# Cottage Cheese



## prairiegirl (Nov 2, 2004)

After the mozzerella fiasco a few days ago, I thought I'd try a different cheese. I figured if I could make ricotta I should be able to make cottage cheese. I set it out last night so this morning it should be ready to proceed with the recipe. I'm sure hoping it is.

Any cottage cheese tips?

prairiegirl


----------



## jerzeygurl (Jan 21, 2005)

what recipe are you using?

make sure its set good before starting( clean break) and watch your temp close, let it heat slowly,


----------



## MullersLaneFarm (Jul 23, 2004)

Bring it up to temp v-e-r-y s-l-o-w-l-y other wise instead of cheese curds, you'll have rubber balls ......


----------



## prairiegirl (Nov 2, 2004)

I am using a recipe by Mary Jane Toth.
It's for no-rennet cottage cheese. The ingredients are for 1 gallon milk and 1 cup cultured buttermilk.
The recipe calls for heating to temp slowly. I do appreciate you both echoing those same instructions. I will do that - if I get to that point. Right now, it's just thick. Not the "clean break" point.

I'm still hopeful..........

prairiegirl


----------



## jerzeygurl (Jan 21, 2005)

do not move the pan while incubating, or you may end up with buttermilk(separation)

be gentle stirring as well

i use the recipe from anne proulx book it is also a no rennet recipe, i prefer it of all that i tried


----------



## prairiegirl (Nov 2, 2004)

The cottage cheese was a success! It was a long process for me, but the final product is good enough to eat.LOL We enjoyed it for supper last night.

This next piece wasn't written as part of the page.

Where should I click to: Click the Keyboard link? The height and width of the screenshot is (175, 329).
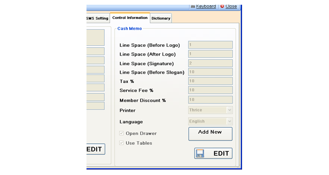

It took about 24 hours to get a clean break. It seemed to come up to temp a bit quicker than an hour. After setting it to drain, I went to bed and just kept setting the timer to check on it. When done draining, I added the salt and popped it in the frig. I didn't want to look at it again until last night when I added the cream and we got our first taste of homemade cottage cheese. Yummy!

A couple of questions
Does clabber mean that it's thick and clean break is when comes around your finger? Hope I explained that right.

My no-rennet recipe didn't call for rinsing in clean cold water after draining the whey. But, the other recipe using rennet did. I did rinse mine as it made sense to me - at least it did at that time of night. Should I rinse cottage cheese or not?

Thanks for all the help.

prairiegirl


----------



## jerzeygurl (Jan 21, 2005)

i rinse, it makes it less sour tasting

then i add milk right before eating, it will keep better dry

i think clabbering is the process, clean break is the end result when you can slice it. somethings can clabber with out ever reaching clean break.


----------



## prairiegirl (Nov 2, 2004)

jerzeygurl, thanks for clarify "clabber" and "clean break" for me.

Today, the cottage cheese is a bit drier than last night. DH added a bit of milk. It was fine for me. I love cottage cheese with fresh picked tomatoes. I can make a meal out of it.

prairiegirl


----------



## Alice In TX/MO (May 10, 2002)

Is the no-rennet cottage cheese done with lemon juice or vinegar?


----------



## jerzeygurl (Jan 21, 2005)

no cultured overnight with culture in prarie's case buttermilk i believe


----------



## prairiegirl (Nov 2, 2004)

No lemon juice or vinegar.
Just milk and buttermilk.

prairiegirl


----------